Империум — страница 77 из 112

Над этой сплетней даже по-балетному суеверная Маля Кшесинская презрительно хмыкала. Переписчик судеб в Петербурге, надо же! Как бы то ни было, Зоенька посредственно оттанцевала в спектакле, задержалась на пару лет в кордебалете Мариинского, нашла покровителя и сгинула с глаз театральной публики.

Матильда не вспомнила бы этой истории, не заговори пару лет назад о подобном случае великий князь Сергей Михайлович (для света – покровитель Кшесинской, а на деле преданный друг). Рассказывал великий князь полубайку-полулегенду об изменившем судьбу непутевом гвардейском поручике, в одночасье ставшем капитаном.

Вздрагивая плечиком от волнения и оглядываясь по сторонам, Матильда спешила по Дивенской. Вот он, нужный дом. Темного камня, вытянутый кверху, с узкими стрельчатыми окнами, едва не готический собор. Сходство довершали горгульи над водосточными трубами и тяжелая резная дверь с металлическим кольцом.

Матильда взбежала на крыльцо и замялась на мгновение перед дверью. Что, если всё рассказанное об этом человеке, Вениамине Карловиче, – небылицы?.. Упрямо сжав губы, балерина перекрестилась и взялась за кольцо.


«Граждан Романовых» доставили в Екатеринбург весной. Малочисленную партию арестованных – бывшее августейшее семейство да пять человек самой преданной челяди – сопровождал конвой из ста пятидесяти красноармейцев. За окнами щемяще, издевательски пахло свежим, нежным, цветущим.

Поместили Романовых в особняке горного инженера Ипатьева. Солидный каменный дом, на века строенный, напоминал то ли тюрьму, то ли по-купечески украшенный склад. Потянулись тошные дни, проникнутые неизвестностью и непокоем. Алексей – Бэби, как звали его на домашнем языке – тягостно выздоравливал после тобольского падения с лестницы. Быт ипатьевского дома выздоровлению не способствовал. Арестантам выделили три комнаты – спальню, столовую и просторную залу. Княжнам кроватей не хватило, и девочки ночевали на полу. Стол был скуден, открывать окна не дозволялось. Однако житейские неудобства меркли по сравнению с неудобствами моральными. Красноармейцы-охранники нагличали, донимали княжон скабрезными вопросами и непристойными частушками, воровали, бесцеремонно врывались в комнаты. Беда нависла над семьей отрекшегося императора, тугая беда.

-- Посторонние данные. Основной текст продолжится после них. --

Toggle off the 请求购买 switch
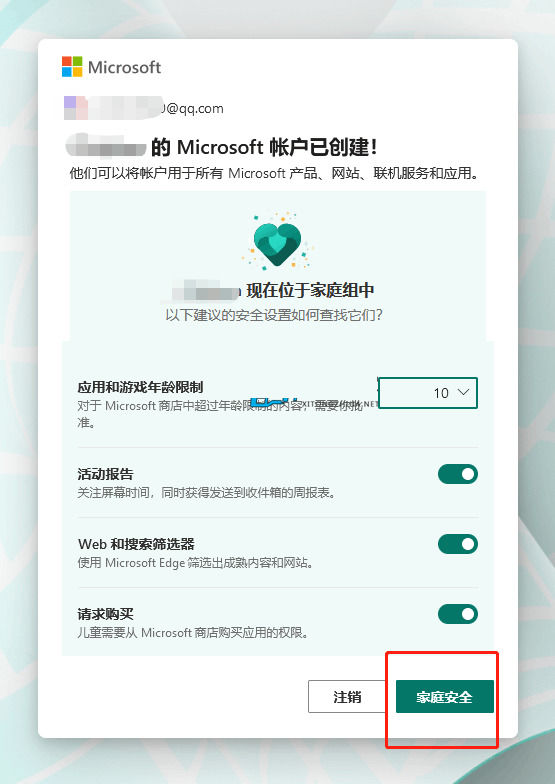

Пускай всё в руках Божьих, но если обратиться к логике, то Романовы нынешнему режиму не нужны, рассуждал Николай. Ни союзниками, ни прислужниками царской семье не бывать. Выслать семью за границу означает собственноручно отпустить на свободу тех, кто может вновь стать законной властью. Значит… Впрочем, Романовы могли пригодиться в качестве заложников. Так что – всё в руках Божьих.

Аликс при «этих» держалась, а наедине не сдерживала упреков. Что Николай дал Бэби вместо трона? Почему не потребует у «этих», почему не поговорит решительно, почему, почему…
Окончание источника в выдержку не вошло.